Ветер ярости — страница 18 из 19

– А ты не боишься все это проговаривать в книге? Есть ли у тебя право на такую память и право делиться этой памятью публично?

– У всех есть право на память. Моего отца все равно уже нет в живых, я думаю, все уже знают, потому что сестра отца тоже все прознала, как бы отцовская жена ни пыталась все скрыть, все всплыло. Мне кажется, это, наоборот, хорошая история, чтобы показать людям, что делает неведение. Отец же просто не понимал, какой это риск – не лечиться. Многие люди настолько не осведомлены, что думают, что это передается воздушно-капельным путем. Моим родственникам, думаю, все равно, что я скажу или напишу, – к тому же у нас не было никаких договоренностей.

– Ты с ними общаешься?

– Нет. Я стараюсь минимизировать контакт со всеми и очень редко общаюсь с женой брата по отцовской линии. Они живут в Америке. Катя ценит то, что я делаю, ну и общаюсь с мамой. Исторически так сложилось, мать редко поддерживала общение с родственниками, а я никогда не чувствовала в этом необходимости. Почему я должна общаться с человеком, который имеет со мной одинаковые генетические показатели? Мне всегда были ближе люди, не являющиеся моими родственниками. Я пыталась со всеми дружить и общаться, но потом поняла, что не чувствую необходимости. Иногда списываюсь с троюродной сестрой матери, моей теткой, но мы обсуждаем только дела. Я осталась одна и дрейфую между выбранными семьями.

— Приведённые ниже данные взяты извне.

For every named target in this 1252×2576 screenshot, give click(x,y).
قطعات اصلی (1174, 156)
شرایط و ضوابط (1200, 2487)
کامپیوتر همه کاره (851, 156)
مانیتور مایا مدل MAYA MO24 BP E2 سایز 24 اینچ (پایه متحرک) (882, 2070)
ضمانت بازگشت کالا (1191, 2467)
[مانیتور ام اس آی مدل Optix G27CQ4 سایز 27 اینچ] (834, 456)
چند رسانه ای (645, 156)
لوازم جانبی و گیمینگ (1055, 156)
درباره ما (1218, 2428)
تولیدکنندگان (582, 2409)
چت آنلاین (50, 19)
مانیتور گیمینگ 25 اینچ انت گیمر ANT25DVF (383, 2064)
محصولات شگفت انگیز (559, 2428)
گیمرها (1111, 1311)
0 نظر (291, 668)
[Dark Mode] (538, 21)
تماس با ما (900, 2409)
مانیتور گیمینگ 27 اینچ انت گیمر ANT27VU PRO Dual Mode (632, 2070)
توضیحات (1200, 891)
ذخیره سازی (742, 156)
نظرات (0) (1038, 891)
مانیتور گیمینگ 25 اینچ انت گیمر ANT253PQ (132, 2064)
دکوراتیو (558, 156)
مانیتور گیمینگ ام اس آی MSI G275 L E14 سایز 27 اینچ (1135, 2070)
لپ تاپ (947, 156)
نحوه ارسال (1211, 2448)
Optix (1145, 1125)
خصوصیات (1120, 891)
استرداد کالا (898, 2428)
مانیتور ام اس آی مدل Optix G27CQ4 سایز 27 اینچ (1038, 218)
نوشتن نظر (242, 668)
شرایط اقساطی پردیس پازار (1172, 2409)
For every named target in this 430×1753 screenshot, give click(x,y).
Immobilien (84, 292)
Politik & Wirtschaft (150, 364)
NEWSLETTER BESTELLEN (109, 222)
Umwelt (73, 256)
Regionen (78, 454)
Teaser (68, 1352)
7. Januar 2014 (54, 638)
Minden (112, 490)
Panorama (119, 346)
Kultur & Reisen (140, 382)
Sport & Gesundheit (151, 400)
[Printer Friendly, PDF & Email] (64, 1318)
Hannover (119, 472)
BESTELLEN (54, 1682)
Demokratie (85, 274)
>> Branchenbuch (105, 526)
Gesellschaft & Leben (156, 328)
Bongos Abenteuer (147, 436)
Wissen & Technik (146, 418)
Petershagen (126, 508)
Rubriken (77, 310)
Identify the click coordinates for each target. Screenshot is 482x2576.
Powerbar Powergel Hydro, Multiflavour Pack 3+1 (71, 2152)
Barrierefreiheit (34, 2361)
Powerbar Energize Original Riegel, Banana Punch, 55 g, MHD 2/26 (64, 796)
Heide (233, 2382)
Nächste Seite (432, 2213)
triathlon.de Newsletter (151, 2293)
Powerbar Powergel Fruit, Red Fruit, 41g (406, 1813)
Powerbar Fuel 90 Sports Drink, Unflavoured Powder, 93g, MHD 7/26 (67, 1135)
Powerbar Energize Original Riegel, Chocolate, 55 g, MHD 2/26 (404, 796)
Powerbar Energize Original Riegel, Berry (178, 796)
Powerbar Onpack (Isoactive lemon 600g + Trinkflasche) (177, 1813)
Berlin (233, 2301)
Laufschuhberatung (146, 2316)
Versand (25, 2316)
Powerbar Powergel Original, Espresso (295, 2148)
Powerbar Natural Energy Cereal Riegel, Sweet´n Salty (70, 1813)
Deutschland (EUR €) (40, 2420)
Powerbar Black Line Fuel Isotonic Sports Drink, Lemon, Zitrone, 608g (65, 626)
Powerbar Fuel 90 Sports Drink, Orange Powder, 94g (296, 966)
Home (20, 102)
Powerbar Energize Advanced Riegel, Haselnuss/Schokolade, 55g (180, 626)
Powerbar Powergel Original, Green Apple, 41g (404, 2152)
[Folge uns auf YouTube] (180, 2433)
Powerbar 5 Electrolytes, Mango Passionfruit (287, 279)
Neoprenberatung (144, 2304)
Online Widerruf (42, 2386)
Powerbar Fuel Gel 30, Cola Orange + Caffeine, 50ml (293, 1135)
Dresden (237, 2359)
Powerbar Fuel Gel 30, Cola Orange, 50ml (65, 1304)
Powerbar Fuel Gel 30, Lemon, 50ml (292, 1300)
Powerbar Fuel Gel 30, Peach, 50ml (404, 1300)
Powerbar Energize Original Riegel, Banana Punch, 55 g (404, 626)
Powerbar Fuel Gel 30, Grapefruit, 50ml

– Что ты вкладываешь в понятие «семья»?

– Общие взгляды, эмоциональная связь, схожесть опыта. Ты собираешь вокруг себя новые семьи и идешь дальше.

– Вот ты говорила про родственников из Америки. А сама бы ты хотела эмигрировать?

– Мне нравится эмиграция как идея, я понимаю людей, которые уезжают, но я очень люблю Россию, несмотря ни на что. На работе сегодня выяснила, что дворник не подметает тротуар около нашего крыльца, все в листве. Пошла к начальнику хозяйственного отдела и вместе с ним пошли к людям, которые управляют дворниками. Мы ходили в какое-то подземелье, у них там офис-комнатка, включен телевизор, который показывает белый шум и что-то говорит. Горит новогодняя гирлянда, и на всех шкафах висят разные фанатские шарфики. И там сидит мужик с золотой цепью и говорит: «Не знаю, че они не метут» и пошел разбираться, пока он разбирался, я рассматривала эту комнату и других мужчин. И у них там вечный праздник, они смеются и пьют водку, на улице жара, они потные, пытаются друг другу что-то объяснить и перекричать телевизор. А потом я пошла к мужикам, которые работают в котельной под нами, потому что очень жарко в галерее – у них под землей вот эти трубы, отапливающие район. Я смотрела на всех мужиков, они все напоминают мне отца, Россия, какой я ее знаю, состоит из этих людей. Они очень грустные люди в вечном празднике орущего телевизора, я их всех очень жалею и люблю.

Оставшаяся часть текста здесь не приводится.